Luna Light, Quick And Simple Chair Yoga For Seniors: The Complete Step-by-Step Illustrated Guide to Seated Movements for Weight Loss, Improved Balance and Mobility … in Under 10 Minutes a Day (Kindle 2023)
Basic chair-based posture, cardio and stretching for Seniors, with 28-day programme
I’m 70, and have lower back issues, so the opportunity to get some low-impact exercise, muscle training and stretching done while seated appeals to me. Because I’m not standing, there’s no impacting the lower lumbar vertebrae and less weight on my bad knee. A big motivation for me is pain relief. I am limited in my work by pain more than any other disability.
There’s only one of these exercises—the Floor Leg Raise—that I can’t do (because once I lie on the floor I can’t get up).
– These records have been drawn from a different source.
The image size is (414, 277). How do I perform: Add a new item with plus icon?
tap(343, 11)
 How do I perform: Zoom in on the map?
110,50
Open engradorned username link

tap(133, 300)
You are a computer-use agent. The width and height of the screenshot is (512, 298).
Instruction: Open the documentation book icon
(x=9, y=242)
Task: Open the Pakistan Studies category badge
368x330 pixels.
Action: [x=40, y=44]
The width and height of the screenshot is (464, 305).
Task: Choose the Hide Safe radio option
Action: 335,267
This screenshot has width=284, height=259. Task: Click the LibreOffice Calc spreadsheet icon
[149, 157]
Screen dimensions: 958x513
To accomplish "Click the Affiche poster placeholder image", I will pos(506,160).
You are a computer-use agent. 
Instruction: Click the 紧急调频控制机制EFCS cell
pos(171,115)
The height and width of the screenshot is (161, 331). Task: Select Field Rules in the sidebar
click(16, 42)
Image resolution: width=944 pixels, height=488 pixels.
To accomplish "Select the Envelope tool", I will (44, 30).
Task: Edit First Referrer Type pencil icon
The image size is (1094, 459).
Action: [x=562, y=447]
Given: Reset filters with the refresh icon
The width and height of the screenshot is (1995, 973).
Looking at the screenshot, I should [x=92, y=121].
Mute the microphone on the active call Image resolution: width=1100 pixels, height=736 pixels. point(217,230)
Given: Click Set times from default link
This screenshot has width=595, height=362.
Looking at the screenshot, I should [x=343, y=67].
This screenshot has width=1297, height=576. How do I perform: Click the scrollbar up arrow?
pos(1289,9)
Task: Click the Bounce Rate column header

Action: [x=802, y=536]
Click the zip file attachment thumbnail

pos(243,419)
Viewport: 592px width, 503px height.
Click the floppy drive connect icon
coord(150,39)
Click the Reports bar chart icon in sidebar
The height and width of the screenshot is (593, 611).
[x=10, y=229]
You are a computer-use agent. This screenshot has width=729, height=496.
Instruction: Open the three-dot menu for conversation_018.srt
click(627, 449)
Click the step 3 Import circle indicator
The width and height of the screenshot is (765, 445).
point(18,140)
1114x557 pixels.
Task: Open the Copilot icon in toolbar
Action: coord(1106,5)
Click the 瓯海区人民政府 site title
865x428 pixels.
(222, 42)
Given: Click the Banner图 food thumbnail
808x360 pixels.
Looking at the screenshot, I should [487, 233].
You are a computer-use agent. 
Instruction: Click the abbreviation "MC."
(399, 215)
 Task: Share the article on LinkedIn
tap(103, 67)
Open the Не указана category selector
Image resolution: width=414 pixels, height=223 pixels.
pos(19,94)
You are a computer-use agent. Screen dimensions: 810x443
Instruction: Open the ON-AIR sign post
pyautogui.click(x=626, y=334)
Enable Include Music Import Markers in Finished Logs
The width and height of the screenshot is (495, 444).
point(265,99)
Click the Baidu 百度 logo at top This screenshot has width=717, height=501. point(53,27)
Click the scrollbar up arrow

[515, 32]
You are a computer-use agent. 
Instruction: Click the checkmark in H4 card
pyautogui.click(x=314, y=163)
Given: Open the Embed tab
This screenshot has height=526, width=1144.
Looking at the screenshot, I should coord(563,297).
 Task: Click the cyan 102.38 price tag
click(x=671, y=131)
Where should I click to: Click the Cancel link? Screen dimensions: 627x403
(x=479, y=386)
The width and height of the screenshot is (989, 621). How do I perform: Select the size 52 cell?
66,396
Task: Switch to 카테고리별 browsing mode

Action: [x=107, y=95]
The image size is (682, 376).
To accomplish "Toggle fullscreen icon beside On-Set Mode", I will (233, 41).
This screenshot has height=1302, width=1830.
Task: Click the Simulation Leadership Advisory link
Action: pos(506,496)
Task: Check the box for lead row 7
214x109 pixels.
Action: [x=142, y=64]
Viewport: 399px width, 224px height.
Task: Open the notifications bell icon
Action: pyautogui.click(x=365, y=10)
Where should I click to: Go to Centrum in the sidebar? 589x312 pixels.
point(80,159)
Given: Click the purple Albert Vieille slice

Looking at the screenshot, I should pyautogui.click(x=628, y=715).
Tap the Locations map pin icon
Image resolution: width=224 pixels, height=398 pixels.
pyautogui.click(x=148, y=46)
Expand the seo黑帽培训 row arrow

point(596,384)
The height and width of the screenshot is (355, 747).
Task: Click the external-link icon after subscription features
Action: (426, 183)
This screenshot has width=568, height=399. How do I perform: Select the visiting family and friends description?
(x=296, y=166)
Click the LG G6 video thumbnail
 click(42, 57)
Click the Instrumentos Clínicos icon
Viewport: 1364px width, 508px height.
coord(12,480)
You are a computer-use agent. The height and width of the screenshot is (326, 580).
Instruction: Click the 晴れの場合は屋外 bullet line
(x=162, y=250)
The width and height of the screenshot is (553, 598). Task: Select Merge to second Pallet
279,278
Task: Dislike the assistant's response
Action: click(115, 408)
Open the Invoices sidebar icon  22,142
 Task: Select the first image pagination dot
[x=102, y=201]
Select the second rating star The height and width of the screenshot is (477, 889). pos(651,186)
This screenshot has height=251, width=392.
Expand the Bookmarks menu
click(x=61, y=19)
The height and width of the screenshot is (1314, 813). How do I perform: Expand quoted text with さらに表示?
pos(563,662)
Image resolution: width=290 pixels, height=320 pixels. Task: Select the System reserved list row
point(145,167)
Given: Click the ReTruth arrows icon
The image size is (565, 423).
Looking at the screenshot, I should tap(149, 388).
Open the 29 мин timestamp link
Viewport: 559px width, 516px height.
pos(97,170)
However, I can modify it to do it while lying on the bed.
The exercises here incorporate Alexander Technique and Pilates. Also the pranayama breathing techniques of yoga.
Better posture, strength, flexibility, cardio and weight loss are addressed.
There’s a 28-day programme to make sure you get a well-rounded, general workout and to help you feel like you’re making progress. There are four groups of exercises, which most days you do two or three groups, with a Break day every sixth day. By Day 23, you’ve worked up to doing all four groups.
Group 1 is basic posture, Group 2 is warmup. Group 3 is easy cardio. Group 4 is flexibility.
Readers can also download bonus videos.
I’m starting my 28-day programme today, right in my office, and I’ve just done Day One. I’ve printed the 28-day programme onto a Wall Chart to hang on the inside door of my office to track my progress.